Currently, the library construction used for scRNA-seq often causes doublet artifacts (i.e. two cells have the same barcode, thus mistakenly regarded as one cell), which may generate biased results. To overcome this limitation, we apply Scrublet [23] in the toolkit, which can identify such artifacts and exclude them before further analyses. Then, we utilize SCANPY [24] to conduct a sequence of processing and analysis, including the quality control, dimension reduction, cell clustering, cell type annotation, trajectory inference, providing users with the visualization of the number of genes in cells, percentage of mitochondrial genes in cells, cell cluster atlases, cell connectivity, and cell trajectories. To assign each cell cluster to a cell type, we develop a new method, based on two classical cell marker databases, CellMarker [25] and PanglaoDB [26]. Taken the DEG list of a cell cluster of interest (against with other cell clusters) as the input, our method searches related cell type information for each DEG in the two databases, with the cell type showing the largest hit number considered as the true one.

Iso-Seq data analysis

We use one of the most well-established pipeline-PacBio’s IsoSeq V3 [27] to process raw sequencing data, including polishing, hierarchical clustering, iterative merging to obtain consensus full-length transcripts. For the read alignment, we suggest users to use local alignment methods (e.g. Minimap2 [28] in our toolkit), since the length of Iso-Seq reads is much longer than those generated by RNA-seq.

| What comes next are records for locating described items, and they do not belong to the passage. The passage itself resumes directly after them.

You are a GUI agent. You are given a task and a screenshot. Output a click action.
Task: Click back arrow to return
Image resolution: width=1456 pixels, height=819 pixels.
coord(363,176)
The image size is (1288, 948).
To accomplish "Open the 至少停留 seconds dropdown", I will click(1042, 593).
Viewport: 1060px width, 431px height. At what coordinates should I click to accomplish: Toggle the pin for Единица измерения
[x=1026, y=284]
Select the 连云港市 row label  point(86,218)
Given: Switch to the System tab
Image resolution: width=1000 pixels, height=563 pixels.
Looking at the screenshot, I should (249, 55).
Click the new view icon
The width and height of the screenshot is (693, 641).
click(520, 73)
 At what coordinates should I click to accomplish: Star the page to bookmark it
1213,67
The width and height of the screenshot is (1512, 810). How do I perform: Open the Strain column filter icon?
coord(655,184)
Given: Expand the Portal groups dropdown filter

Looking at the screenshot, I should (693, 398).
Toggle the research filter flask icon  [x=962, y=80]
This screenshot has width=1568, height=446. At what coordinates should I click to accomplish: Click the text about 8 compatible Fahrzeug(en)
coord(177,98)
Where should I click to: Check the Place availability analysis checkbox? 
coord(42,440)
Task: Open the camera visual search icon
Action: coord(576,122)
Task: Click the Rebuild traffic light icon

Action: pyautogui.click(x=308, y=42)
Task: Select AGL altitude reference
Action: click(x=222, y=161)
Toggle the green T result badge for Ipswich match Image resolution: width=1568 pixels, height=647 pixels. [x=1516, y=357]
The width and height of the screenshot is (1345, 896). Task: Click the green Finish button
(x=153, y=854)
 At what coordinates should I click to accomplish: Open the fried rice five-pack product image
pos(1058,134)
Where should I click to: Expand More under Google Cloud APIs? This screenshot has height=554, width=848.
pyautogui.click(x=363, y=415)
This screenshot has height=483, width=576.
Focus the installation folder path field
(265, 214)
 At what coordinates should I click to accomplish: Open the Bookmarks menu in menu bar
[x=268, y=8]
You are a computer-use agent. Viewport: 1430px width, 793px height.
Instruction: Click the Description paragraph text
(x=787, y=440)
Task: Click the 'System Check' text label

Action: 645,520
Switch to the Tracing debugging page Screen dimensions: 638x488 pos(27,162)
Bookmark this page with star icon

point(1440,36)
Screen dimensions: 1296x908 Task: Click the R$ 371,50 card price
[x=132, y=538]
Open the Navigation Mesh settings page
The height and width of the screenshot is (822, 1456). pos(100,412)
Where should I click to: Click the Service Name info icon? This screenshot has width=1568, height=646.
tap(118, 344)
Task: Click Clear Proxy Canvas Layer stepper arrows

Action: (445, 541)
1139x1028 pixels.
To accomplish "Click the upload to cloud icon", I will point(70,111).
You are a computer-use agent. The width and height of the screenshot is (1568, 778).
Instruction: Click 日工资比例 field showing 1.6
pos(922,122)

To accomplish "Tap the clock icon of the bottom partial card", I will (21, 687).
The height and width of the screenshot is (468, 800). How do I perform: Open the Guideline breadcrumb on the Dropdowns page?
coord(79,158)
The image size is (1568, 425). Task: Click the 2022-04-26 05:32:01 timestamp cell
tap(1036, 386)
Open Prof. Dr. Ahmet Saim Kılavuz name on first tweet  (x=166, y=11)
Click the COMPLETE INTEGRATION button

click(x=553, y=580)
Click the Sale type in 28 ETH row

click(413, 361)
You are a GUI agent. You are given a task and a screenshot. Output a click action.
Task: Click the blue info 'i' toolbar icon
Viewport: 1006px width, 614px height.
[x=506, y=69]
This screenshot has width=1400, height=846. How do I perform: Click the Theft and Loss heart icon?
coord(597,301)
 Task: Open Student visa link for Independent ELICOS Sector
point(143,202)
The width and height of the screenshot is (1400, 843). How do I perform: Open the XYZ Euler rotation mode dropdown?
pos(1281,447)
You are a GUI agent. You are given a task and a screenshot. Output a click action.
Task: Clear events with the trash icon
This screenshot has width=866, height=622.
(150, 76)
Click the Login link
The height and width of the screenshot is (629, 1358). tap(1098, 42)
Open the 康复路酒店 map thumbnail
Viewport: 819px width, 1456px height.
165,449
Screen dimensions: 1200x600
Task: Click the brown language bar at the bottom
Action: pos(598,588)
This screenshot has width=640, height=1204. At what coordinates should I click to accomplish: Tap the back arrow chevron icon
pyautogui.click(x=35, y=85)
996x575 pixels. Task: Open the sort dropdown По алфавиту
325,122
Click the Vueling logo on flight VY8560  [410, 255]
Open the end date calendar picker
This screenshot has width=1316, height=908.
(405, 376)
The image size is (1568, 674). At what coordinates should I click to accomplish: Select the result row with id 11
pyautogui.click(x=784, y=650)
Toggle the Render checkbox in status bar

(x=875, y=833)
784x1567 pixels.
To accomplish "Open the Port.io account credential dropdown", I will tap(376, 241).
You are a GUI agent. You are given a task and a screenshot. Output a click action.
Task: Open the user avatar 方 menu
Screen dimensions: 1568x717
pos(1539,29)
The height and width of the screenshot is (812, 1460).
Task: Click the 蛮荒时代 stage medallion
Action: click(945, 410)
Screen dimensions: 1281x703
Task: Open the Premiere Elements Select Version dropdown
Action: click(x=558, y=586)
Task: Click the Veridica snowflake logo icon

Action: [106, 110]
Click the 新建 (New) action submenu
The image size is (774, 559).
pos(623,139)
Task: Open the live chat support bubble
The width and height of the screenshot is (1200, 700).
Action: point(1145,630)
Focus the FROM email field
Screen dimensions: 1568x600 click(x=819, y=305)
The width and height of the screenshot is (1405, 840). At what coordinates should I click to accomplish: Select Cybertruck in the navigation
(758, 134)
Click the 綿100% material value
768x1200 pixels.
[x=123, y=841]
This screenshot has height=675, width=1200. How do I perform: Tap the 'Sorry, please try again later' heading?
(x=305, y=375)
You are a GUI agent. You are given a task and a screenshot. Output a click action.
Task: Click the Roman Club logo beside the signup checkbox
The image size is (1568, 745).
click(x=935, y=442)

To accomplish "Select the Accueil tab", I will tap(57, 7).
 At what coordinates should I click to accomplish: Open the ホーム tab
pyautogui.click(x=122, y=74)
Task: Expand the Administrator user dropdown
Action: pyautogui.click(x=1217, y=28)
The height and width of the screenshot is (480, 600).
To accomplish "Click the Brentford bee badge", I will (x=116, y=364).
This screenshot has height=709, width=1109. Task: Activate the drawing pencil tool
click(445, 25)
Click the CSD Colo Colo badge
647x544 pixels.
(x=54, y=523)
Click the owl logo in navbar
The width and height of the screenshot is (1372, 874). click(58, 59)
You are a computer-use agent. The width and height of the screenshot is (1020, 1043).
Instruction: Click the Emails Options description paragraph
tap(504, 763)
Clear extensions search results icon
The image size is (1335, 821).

Interface of the input format

For omics (e.g. transcriptome) analysis, one of the most labor-intensive and time-consuming processes is the formatting of input files for different tools. In our toolkit, we develop a layer of interface that could automatically format inputs for user-specified tools, guaranteeing that these tools could be linked smoothly. Under this environment, bioinformaticians and non-bioinformaticians could quickly link different tools to a reliable processing workflow without extra commands. More importantly, the users just need to input the workflow with raw transcriptome sequencing data and reference genomes. Our toolkit will start from initial preprocessing and load the modules of interest. For instance, in the analysis of bulk RNA-seq data, one can set up a workflow starting from raw sequencing data preprocessing, to the calculation of expression level of each gene or transcript, identification of differentially expressed gene or transcript, detection of alternative splicing event and differential splicing site, construction of co-expression network and sample-specific network, variant calling (SNPs, INDELs), and biological pathway annotation.


Because each module of transcriptomic analysis involves thousands of genes and multiple dimensions (e.g. genes, networks etc.), the data presentation with graphical visualization is in need to facilitate the result interpretation. However, this has been neglected in most of the previous tools. To address this issue, we develop a visualization plugin under the environment of R and Python, which realizes the visualization of the results for each module and can generate qualified graphs for publication.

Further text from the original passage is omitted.